**WHAT IS BEING ASKED**
Return each line of the data below that contains the string "icon".
━━━ EXCERPTED DATA ━━━
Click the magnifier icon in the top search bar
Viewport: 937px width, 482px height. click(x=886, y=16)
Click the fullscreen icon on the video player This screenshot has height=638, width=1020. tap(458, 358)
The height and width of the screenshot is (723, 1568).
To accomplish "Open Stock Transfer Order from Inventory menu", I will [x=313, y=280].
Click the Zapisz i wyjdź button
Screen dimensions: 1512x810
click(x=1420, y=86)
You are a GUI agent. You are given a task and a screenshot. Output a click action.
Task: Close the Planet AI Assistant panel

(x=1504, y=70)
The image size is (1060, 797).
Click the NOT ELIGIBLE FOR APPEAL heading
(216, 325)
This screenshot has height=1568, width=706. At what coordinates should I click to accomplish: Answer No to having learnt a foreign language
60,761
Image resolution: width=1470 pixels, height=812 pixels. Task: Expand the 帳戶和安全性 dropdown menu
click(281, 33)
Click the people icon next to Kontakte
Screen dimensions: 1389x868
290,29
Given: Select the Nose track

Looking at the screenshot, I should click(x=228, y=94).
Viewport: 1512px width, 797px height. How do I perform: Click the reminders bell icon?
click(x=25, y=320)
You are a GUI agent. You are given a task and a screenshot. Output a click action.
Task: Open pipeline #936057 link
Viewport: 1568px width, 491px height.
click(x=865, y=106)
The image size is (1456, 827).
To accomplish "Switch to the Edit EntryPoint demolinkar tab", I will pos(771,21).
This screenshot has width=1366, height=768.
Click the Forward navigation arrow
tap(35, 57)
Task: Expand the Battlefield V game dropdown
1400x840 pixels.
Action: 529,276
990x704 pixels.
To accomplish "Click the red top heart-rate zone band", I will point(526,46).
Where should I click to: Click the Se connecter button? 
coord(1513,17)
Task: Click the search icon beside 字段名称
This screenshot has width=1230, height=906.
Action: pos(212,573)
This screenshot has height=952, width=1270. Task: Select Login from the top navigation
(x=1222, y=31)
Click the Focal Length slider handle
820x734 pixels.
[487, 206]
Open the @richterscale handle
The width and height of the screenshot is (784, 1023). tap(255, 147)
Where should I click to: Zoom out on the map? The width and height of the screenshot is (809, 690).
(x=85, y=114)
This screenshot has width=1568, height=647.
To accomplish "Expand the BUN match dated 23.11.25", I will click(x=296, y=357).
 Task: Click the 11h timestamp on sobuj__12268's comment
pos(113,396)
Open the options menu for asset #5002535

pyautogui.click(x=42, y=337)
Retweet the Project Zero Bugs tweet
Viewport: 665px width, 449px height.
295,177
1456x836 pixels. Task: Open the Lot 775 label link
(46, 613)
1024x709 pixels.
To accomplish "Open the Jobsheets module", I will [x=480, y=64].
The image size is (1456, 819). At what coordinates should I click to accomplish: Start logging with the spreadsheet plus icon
━━━
**ANSWER TO THE PROBLEM**
Click the magnifier icon in the top search bar
Click the fullscreen icon on the video player This screenshot has height=638, width=1020. tap(458, 358)
Click the people icon next to Kontakte
Viewport: 1512px width, 797px height. How do I perform: Click the reminders bell icon?
Task: Click the search icon beside 字段名称
The image size is (1456, 819). At what coordinates should I click to accomplish: Start logging with the spreadsheet plus icon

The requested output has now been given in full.